Anti-spyware program

SpyHunter is an anti-spyware computer program for the Microsoft Windows (Windows XP and later) operating system. It is designed to remove malware, such as trojan horses, computer worms, rootkits, and other malicious software.

==Details==
SpyHunter is currently at version 5, and receives daily definition updates. SpyHunter has a free version, which allows the user to scan their computer. Purchase is required to remove found malware. EnigmaSoftware also offers a service on its website called "ESG MalwareTracker", it shows the most infected countries where SpyHunter has detected malware.

In the paid version, the user is able to receive support from a built-in HelpDesk. SpyHunter also has a custom fix from the Spyware Helpdesk team.

==Critical reception==
- PC Magazine gave SpyHunter a 2 out of 5 star rating in March 2004, saying it was good at spyware detection, but criticized the performance and usability.
- PC Magazine gave SpyHunter a "GOOD" rating, 3 out of 5 stars, in March 2016. The reviewer concluded, "Enigma SpyHunter 4 does what it promises, eliminating active malware and killing malware that launches at startup. But competitors deliver much more."

==Lawsuits==
In February 2016, Enigma Software filed a lawsuit against Bleeping Computer, a computer support website. It alleged that the latter engaged in a smear campaign with the purpose of driving potential customers away from SpyHunter to affiliate competing products. In turn, Bleeping Computer filed a lawsuit against Enigma Software also for an alleged smear campaign. In March 2017, Enigma Software announced in a press release that a settlement had been reached in the lawsuit against Bleeping Computer, and that both cases would be dismissed.

In October 2016, Enigma Software filed a lawsuit against popular security software vendor, Malwarebytes, for anti-competitive behavior. The lawsuit arose after Malwarebytes' software began targeting SpyHunter as a potentially unwanted program.

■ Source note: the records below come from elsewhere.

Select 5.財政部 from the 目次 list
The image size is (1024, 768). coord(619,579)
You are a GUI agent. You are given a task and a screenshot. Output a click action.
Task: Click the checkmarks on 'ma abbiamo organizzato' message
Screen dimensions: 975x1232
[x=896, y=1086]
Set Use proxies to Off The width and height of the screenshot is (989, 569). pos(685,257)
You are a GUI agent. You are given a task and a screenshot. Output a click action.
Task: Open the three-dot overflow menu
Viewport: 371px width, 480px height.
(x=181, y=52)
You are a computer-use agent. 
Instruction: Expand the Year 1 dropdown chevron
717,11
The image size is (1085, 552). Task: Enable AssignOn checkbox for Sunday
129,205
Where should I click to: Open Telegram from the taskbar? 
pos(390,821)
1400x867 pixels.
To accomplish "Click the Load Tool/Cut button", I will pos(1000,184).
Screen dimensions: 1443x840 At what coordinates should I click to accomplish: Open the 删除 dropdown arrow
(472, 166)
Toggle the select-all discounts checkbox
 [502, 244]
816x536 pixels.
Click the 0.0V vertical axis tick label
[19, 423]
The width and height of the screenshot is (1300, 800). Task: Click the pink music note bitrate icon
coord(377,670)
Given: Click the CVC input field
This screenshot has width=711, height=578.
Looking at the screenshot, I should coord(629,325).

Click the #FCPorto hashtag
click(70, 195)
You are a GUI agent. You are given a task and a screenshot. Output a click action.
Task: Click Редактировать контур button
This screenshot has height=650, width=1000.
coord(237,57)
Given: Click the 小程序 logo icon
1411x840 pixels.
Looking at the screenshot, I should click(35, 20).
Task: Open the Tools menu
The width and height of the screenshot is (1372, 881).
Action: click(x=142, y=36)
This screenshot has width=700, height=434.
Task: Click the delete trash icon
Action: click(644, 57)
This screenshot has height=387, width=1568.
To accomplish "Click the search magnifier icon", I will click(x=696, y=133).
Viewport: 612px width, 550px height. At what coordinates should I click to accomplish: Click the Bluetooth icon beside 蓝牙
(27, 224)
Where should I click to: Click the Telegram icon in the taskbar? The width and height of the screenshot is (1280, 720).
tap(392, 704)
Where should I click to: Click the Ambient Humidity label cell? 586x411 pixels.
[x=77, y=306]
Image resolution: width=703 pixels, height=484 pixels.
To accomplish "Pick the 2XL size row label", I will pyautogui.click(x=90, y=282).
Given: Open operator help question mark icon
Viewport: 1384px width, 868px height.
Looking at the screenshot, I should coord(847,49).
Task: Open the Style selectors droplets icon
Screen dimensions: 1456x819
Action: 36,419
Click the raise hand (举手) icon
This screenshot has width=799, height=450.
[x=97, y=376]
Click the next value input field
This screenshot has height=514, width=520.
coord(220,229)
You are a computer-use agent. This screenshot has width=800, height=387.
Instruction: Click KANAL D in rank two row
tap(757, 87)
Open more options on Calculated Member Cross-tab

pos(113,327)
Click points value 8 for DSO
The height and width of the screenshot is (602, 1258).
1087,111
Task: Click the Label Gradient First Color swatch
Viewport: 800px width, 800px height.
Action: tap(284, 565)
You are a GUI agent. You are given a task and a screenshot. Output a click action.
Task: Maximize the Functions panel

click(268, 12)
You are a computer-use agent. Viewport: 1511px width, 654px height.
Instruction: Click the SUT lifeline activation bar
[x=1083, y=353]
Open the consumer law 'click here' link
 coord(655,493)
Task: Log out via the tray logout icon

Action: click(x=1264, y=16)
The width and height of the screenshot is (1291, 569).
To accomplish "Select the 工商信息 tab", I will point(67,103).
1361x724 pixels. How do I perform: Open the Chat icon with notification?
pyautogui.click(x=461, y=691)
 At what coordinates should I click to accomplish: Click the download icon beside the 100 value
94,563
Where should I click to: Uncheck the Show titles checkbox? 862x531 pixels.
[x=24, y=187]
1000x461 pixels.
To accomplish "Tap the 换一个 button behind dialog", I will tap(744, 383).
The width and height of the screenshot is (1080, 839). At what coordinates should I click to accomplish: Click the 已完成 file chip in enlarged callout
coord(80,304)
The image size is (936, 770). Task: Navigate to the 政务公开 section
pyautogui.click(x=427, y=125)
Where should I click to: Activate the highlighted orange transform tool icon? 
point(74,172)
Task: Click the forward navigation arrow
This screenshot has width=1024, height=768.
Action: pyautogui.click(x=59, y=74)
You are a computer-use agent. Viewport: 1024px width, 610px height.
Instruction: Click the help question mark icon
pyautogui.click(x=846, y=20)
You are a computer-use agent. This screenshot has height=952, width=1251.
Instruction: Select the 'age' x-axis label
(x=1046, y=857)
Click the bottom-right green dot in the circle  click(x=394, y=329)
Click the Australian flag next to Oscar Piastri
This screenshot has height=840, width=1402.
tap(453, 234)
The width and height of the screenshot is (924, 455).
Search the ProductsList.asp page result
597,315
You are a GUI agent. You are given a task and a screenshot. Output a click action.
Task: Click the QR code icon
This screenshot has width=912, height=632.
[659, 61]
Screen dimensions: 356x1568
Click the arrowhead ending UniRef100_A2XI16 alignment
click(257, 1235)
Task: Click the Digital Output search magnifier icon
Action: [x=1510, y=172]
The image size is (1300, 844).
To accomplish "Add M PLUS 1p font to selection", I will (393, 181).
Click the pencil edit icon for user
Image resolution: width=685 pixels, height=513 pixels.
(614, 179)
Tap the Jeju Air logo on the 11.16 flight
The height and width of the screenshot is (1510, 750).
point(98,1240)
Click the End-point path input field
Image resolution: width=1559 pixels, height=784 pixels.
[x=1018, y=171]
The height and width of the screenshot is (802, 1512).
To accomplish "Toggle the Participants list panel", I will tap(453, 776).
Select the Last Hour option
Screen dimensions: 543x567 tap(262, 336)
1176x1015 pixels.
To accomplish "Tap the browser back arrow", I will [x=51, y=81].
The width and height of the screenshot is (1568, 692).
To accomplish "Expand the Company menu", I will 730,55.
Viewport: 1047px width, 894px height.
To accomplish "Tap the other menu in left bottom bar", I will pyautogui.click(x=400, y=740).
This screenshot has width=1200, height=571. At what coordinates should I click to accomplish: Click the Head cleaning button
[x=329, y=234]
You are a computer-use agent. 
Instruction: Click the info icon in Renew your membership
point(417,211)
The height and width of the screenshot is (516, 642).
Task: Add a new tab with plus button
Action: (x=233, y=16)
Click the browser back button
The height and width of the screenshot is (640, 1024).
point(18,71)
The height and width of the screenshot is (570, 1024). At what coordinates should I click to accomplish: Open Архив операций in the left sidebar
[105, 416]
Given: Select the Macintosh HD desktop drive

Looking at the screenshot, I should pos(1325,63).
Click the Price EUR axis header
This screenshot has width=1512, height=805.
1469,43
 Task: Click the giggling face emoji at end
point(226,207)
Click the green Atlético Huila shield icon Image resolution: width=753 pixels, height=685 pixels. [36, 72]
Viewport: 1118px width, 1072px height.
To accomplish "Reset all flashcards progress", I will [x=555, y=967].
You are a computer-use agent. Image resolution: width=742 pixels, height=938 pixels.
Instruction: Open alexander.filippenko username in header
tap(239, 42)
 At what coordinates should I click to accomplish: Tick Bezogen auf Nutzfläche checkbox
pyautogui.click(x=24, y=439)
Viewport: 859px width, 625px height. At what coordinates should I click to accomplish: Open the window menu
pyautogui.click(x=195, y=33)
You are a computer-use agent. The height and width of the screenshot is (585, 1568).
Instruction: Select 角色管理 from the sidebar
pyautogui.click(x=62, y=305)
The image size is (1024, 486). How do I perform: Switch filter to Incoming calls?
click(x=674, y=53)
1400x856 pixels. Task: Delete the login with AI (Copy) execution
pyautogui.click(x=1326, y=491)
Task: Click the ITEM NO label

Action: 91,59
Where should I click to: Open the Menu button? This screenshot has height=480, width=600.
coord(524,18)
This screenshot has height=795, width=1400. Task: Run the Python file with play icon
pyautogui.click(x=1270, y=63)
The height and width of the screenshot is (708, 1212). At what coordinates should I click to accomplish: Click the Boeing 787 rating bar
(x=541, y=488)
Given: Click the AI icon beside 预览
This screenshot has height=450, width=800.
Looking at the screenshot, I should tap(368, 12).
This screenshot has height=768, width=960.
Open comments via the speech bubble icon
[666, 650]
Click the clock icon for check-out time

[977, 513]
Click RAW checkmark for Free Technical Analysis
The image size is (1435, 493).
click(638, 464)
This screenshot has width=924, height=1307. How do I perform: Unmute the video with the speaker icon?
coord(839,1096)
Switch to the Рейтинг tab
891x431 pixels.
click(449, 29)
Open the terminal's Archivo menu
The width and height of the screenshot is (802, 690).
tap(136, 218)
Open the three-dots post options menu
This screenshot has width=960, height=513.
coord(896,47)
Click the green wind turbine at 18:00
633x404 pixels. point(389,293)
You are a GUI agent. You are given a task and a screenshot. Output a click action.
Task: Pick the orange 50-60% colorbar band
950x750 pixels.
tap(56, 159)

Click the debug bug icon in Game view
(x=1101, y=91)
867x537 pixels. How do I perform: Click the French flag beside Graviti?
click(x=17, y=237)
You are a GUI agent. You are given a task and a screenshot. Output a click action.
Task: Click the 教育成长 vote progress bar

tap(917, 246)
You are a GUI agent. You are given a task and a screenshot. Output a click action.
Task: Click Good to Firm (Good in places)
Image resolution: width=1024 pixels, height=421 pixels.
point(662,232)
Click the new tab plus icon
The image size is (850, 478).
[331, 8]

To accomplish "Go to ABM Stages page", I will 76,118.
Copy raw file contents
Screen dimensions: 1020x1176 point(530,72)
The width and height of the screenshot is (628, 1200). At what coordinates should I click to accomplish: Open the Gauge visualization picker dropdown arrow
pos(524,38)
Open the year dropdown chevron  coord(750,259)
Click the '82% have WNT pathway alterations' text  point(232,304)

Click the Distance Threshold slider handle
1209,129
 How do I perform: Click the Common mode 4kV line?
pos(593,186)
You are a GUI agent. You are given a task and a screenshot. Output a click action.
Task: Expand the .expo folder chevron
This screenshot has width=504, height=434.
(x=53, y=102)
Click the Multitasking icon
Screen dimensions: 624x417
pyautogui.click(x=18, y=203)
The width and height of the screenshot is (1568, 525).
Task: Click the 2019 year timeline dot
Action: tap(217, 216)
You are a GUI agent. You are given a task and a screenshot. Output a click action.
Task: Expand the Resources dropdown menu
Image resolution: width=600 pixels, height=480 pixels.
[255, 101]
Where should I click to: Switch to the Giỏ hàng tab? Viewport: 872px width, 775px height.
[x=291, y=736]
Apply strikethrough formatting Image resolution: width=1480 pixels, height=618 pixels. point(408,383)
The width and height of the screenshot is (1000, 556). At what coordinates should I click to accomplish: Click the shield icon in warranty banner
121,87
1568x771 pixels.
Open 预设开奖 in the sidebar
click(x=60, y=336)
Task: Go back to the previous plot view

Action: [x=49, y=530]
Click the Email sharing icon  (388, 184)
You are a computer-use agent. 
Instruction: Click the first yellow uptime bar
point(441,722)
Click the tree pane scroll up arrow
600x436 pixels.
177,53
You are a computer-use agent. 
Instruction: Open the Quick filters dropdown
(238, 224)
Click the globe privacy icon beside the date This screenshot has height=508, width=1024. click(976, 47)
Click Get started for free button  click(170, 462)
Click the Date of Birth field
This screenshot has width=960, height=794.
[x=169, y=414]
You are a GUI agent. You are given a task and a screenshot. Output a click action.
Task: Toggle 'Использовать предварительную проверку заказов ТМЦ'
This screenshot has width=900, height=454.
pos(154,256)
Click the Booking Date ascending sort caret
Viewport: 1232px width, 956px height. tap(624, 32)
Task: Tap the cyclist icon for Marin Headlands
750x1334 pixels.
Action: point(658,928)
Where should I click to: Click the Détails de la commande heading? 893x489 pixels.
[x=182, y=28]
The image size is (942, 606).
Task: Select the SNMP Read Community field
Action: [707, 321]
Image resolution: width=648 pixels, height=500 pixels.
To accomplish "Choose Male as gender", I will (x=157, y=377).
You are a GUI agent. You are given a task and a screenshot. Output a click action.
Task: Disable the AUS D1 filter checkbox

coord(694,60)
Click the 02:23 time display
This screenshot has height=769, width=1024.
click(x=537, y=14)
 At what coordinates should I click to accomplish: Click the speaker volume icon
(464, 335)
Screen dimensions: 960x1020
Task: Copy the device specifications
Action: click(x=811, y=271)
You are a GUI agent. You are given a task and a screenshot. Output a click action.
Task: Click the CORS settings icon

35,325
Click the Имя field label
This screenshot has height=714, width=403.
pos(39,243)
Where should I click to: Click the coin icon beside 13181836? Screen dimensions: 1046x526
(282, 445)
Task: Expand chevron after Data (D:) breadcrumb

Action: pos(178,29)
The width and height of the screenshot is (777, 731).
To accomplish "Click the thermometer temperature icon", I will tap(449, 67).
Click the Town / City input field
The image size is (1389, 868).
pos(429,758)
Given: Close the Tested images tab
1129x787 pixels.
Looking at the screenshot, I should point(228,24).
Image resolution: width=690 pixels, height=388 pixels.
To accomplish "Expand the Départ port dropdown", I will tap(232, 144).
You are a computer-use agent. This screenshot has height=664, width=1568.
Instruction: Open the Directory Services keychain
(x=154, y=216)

On November 7, 2017, Enigma's case was dismissed by the US District Court. Engima appealed to the United States Court of Appeals for the Ninth Circuit and the court reversed the lower court's decision. A panel of judges voted 2-1 that "the phrase "otherwise objectionable" does not include software that the provider finds objectionable for anti-competitive reasons." Despite this, Malwarebytes won the case on its merits after the Supreme Court denied their writ of certiorari on the immunity issue.

==Controversies==

SpyHunter is often labeled an Potentially Unwanted Program due to its misleading results of always showing infections, including on clean computers, and injects tracking cookies into a users browser, raising concern whether it is legitimate or not. The company also floods web search results when searching for a specific threat, linking a download to SpyHunter, even if the product is not able to remove it.